## What is being asked
Return only the lines from the one that contains "Open the contacts book icon in sidebar" through the last line of the records below, exactly as they stand. Pictures are not part of the copy.

Stored items:
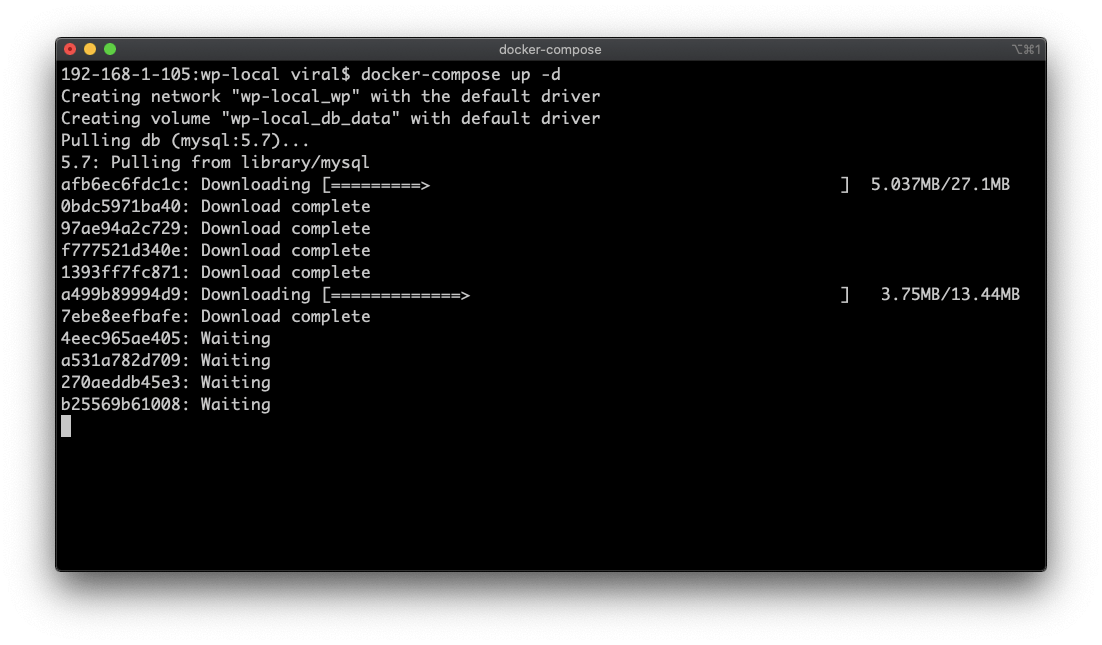Image resolution: width=1102 pixels, height=645 pixels.
Task: Click the 5.037MB/27.1MB size readout
Action: [940, 185]
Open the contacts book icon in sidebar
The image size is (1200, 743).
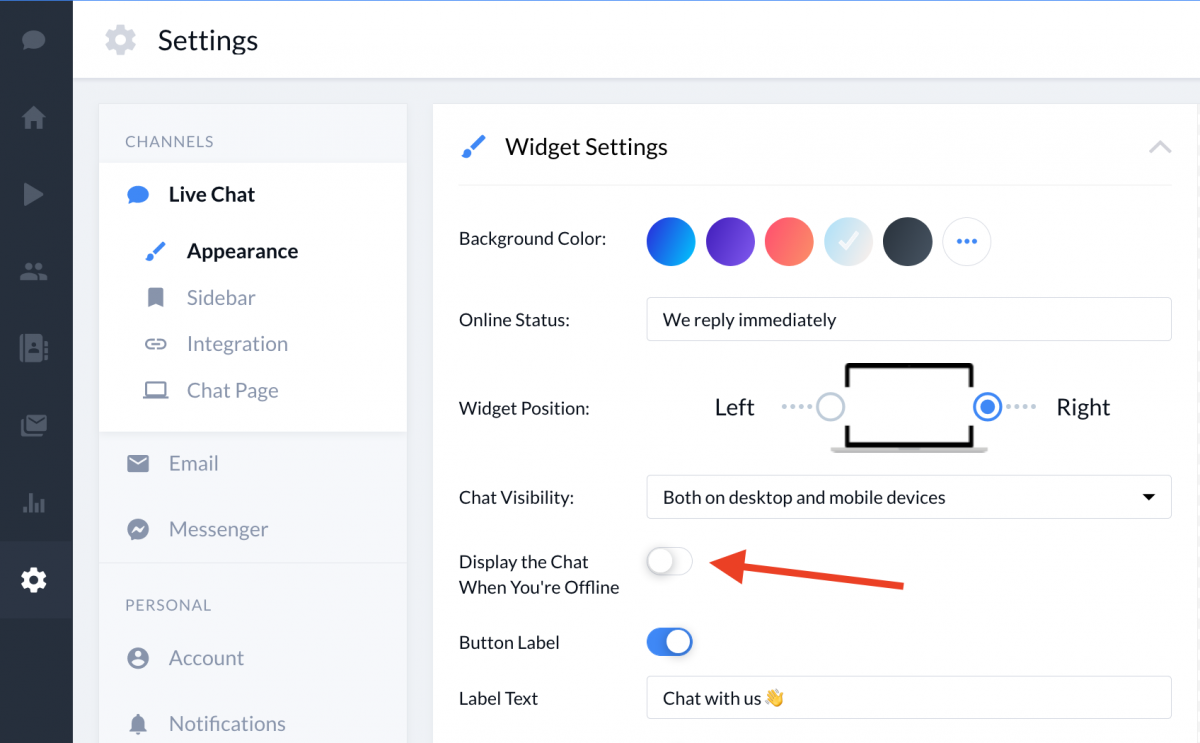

## Answer to this exercise
Open the contacts book icon in sidebar
The image size is (1200, 743).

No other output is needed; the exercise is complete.